| Exercise |
Lay out as a numbered list everything from the line containing "967x496 pixels. How" down to the end of the records, skipping blank lines and leaving out the pictures.

| Dataset records |
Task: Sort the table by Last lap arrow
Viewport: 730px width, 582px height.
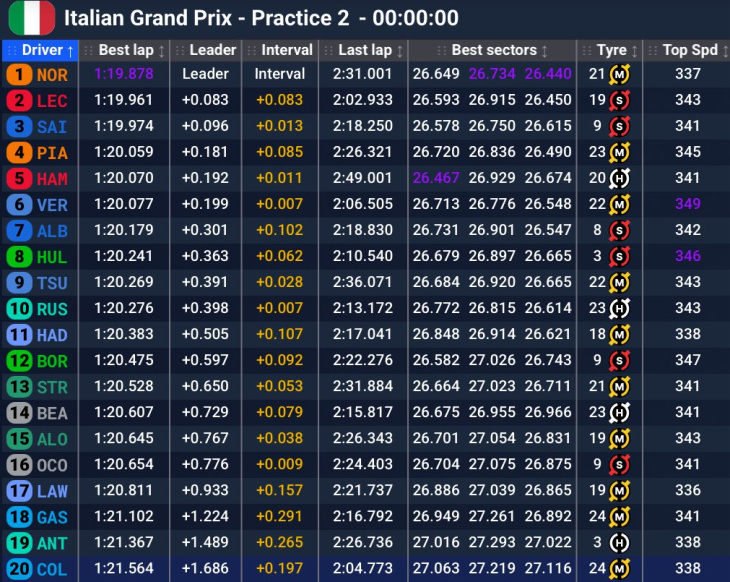Action: (400, 50)
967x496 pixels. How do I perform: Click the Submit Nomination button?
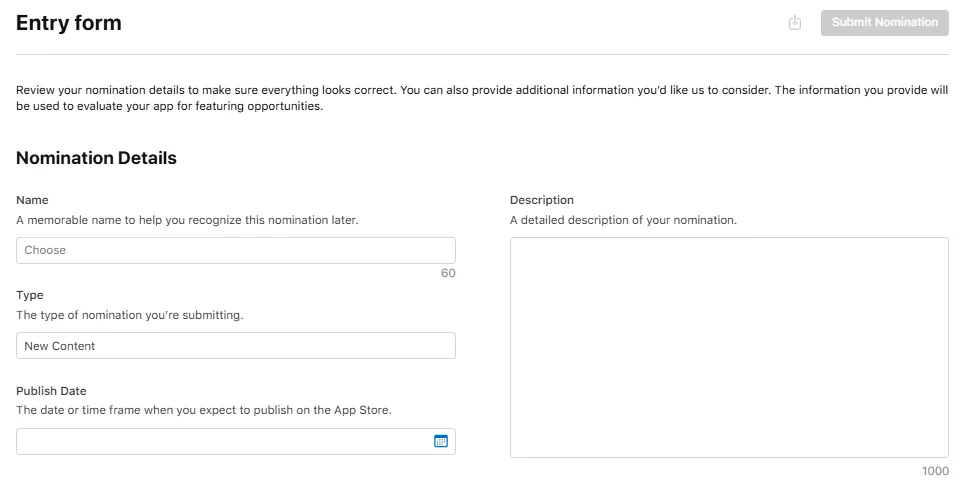coord(884,23)
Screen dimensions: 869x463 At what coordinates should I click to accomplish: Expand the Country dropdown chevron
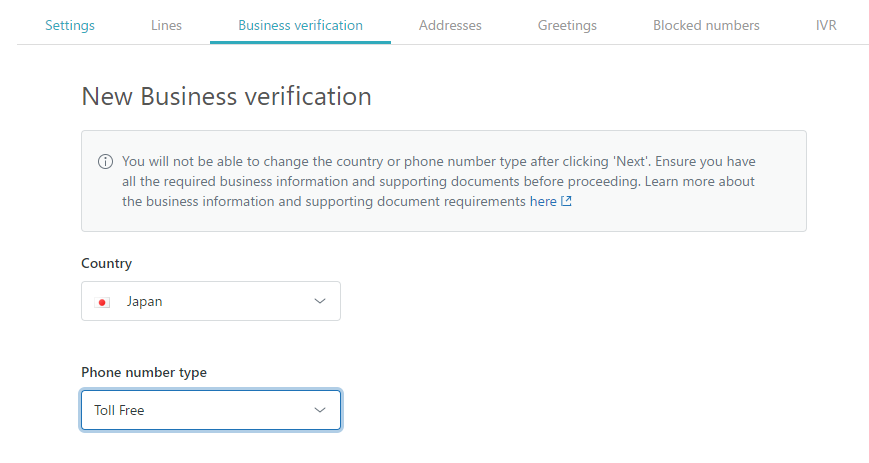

| Task response |
1. 967x496 pixels. How do I perform: Click the Submit Nomination button?
2. coord(884,23)
3. Screen dimensions: 869x463 At what coordinates should I click to accomplish: Expand the Country dropdown chevron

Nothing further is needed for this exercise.